Level I defects are observed when the cervix prolapses into the vagina. The prolapse is visible and the patients normally have backache but may not have other functional disabilities.

 

Besides suffering from backache, patients with Level II defect are also unable to empty their bladder properly and experience postmicturition dribble. Straining to open the bowels and resorting to manual digitation to defecate are other symptoms.

 

Level II defects are associated with functional disorder as both the anterior and posterior vaginal walls have prolapsed.

 

Patients presenting with Level III anterior defects that result from damage to the pubourethral ligaments, have stress incontinence.

 

The diagnosis of a Level III defect in the posterior vaginal wall is usually missed, said Ajay.

 

He added that this defect, however, could be corrected in about five minutes of surgery, by attaching the perineal body to the lower one third of the vagina.

 

Patients with a Level III posterior defect have an enlarged hiatus, a loose vagina and suffer from vaginal flatus, an embarrassing symptom.

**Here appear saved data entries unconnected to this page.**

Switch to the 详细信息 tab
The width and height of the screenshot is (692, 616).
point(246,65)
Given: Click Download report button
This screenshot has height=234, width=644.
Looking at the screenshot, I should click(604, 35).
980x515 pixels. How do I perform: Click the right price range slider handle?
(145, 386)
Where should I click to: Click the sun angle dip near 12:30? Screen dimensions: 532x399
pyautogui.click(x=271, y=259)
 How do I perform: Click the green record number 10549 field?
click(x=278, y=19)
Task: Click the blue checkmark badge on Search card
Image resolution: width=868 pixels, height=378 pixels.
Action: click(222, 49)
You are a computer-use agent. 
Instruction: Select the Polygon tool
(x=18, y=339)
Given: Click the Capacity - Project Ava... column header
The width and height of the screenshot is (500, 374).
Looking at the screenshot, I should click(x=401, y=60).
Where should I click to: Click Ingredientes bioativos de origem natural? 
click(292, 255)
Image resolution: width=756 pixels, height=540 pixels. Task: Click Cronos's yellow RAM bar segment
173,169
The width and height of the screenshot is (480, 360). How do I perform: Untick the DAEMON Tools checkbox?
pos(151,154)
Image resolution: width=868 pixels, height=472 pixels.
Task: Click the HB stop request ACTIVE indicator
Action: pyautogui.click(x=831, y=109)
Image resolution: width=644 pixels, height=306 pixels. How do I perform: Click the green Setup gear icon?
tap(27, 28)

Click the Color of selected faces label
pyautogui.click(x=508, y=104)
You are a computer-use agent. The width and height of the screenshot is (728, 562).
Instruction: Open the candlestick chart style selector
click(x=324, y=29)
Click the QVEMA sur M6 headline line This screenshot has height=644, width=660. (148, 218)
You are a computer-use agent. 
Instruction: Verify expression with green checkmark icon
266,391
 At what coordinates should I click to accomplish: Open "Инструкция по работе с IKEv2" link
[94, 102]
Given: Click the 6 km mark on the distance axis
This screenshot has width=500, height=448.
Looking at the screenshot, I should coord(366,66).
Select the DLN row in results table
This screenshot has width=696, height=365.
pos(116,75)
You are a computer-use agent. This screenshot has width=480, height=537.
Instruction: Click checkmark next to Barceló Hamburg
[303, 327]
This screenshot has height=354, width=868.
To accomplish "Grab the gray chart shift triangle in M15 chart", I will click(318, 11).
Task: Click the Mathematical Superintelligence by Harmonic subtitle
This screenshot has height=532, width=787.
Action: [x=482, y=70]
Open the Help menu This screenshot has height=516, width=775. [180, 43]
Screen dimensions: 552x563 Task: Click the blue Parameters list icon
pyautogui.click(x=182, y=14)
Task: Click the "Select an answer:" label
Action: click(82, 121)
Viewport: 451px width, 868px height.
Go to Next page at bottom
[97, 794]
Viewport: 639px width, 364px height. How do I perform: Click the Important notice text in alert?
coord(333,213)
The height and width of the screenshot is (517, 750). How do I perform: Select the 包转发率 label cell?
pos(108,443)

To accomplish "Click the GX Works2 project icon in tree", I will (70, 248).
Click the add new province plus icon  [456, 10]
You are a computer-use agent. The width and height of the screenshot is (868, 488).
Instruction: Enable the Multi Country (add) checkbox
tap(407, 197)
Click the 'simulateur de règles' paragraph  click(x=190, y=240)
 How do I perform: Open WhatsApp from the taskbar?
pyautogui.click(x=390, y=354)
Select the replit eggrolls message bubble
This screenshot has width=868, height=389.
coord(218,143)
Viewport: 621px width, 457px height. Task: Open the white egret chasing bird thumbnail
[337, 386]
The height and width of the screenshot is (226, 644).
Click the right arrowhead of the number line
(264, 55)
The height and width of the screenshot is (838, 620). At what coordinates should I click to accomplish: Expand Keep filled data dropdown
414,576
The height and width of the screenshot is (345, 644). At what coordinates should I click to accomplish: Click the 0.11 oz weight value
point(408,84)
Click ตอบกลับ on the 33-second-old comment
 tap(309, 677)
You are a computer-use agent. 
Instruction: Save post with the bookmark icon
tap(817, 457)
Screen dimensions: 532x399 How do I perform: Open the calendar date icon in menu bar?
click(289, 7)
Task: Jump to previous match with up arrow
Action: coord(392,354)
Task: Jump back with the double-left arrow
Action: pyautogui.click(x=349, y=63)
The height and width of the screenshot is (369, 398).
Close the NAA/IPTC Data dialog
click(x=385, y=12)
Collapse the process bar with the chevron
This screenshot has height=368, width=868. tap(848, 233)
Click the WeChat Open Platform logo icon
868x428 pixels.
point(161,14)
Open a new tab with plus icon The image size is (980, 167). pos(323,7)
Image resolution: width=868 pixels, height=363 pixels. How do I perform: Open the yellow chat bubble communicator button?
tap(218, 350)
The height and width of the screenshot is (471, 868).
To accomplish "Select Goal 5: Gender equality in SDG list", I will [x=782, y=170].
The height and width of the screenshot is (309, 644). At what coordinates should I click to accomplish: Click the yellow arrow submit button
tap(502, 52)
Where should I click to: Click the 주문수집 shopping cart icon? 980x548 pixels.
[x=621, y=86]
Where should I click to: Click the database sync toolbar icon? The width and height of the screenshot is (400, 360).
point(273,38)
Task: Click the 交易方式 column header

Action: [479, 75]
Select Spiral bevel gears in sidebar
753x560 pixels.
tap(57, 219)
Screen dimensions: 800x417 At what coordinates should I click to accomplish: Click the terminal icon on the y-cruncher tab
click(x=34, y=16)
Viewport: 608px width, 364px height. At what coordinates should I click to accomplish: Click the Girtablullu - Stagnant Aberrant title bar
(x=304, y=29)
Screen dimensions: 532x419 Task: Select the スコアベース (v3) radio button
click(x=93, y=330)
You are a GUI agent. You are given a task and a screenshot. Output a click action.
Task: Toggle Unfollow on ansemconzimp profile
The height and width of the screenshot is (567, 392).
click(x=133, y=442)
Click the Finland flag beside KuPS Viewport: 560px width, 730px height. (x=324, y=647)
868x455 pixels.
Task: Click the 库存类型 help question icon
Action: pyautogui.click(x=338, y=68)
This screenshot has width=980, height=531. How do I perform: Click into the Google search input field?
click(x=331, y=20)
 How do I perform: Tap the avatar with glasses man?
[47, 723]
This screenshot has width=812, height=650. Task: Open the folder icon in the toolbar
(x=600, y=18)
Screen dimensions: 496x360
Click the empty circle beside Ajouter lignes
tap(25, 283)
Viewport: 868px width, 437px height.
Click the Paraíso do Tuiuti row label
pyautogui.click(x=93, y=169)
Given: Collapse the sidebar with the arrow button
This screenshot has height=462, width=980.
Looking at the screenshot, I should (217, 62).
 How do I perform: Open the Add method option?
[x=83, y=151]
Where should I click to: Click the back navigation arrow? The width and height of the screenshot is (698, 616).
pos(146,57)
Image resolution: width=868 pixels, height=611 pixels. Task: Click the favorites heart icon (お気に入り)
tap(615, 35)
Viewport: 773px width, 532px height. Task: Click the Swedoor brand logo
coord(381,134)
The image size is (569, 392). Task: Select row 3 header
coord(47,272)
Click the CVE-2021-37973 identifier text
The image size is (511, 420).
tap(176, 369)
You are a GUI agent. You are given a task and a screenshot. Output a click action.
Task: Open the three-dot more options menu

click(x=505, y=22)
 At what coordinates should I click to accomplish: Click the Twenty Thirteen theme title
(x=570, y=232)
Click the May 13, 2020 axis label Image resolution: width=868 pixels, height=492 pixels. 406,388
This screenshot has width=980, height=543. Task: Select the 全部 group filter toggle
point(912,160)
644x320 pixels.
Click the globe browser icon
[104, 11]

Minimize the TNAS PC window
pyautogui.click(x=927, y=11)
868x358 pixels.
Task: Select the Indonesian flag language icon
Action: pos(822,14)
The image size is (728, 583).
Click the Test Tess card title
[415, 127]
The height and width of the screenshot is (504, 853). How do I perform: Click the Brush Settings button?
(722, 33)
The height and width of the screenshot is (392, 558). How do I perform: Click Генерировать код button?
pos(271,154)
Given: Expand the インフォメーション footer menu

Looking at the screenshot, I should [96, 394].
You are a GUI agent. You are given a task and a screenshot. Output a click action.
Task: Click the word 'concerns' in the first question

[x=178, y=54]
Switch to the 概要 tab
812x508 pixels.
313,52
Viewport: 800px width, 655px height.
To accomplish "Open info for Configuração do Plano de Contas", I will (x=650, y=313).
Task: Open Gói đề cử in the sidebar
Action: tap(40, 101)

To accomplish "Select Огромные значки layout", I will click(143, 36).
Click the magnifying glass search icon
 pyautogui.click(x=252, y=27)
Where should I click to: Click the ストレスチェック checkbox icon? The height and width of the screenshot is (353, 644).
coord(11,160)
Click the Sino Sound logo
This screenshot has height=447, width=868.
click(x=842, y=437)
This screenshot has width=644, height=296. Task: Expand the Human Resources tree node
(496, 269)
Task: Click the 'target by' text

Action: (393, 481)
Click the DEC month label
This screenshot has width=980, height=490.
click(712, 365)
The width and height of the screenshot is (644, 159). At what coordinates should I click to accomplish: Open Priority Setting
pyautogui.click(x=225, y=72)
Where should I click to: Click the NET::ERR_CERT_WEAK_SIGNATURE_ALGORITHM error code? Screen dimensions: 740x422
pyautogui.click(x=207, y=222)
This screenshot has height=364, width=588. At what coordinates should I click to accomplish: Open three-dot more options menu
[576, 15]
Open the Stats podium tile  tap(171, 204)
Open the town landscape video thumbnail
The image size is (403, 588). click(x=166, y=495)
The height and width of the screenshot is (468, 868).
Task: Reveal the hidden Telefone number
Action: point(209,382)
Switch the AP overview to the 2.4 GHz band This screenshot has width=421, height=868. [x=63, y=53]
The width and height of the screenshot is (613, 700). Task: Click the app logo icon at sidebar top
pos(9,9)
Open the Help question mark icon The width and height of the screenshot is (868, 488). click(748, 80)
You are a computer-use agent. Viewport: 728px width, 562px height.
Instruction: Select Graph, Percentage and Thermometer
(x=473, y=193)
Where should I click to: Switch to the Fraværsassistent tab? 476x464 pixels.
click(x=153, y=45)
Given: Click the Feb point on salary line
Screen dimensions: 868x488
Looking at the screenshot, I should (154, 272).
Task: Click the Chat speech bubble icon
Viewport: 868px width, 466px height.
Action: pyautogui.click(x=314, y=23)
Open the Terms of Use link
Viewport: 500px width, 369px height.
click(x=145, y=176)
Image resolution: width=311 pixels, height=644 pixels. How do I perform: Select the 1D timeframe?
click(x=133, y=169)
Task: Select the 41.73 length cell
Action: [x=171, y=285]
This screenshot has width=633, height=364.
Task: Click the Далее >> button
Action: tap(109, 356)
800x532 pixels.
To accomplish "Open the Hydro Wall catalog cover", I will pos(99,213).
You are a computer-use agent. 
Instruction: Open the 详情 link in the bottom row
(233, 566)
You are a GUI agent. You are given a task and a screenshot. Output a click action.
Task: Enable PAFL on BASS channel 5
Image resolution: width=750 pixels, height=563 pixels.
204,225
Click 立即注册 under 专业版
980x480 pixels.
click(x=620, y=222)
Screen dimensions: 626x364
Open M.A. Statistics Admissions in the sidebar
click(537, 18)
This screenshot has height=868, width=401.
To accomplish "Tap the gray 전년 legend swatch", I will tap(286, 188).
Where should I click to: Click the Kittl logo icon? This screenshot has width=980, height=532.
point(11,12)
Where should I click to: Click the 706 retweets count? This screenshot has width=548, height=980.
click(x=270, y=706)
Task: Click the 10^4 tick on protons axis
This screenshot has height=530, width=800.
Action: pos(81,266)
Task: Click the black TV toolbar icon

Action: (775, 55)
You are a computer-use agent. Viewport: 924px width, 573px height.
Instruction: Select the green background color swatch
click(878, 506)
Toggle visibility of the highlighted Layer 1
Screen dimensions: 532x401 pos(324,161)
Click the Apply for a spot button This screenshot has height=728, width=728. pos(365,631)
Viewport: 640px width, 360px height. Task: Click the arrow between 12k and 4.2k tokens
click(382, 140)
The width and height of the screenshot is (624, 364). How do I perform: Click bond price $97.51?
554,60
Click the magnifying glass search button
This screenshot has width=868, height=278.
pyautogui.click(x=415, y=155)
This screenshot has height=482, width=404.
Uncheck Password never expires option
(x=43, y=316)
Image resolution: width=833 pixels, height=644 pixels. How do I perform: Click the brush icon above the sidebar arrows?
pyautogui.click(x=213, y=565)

Bubbling noises during intercourse may lead them to refuse intercourse.

 

Regardless of parity, when women are standing up, their vagina should be turned backwards at an angle of 135˚ posteriorly.

 

According to Ajay, in treating genital prolapse, gyneurologists must counter the effects of gravity on the vagina when women are standing or walking around.

 

The pelvic floor is a collagenous fibromuscular type of tissue intersected with nerves and blood vessels that supports the uterus, vagina, bladder and rectum.

 

“It is the best dynamic, antigravity trampoline because it has slow-twitch and fast-twitch fibers, which constantly adjust muscle tone to the woman’s movements.”

 

Although the pelvic floor is akin to a dynamic hammock, women should take good care of it by doing Kegel exercises regularly, he stressed.

 

The dynamic hammock does get denervated with childbirth, lack of exercise and depleting estrogen, Ajay added.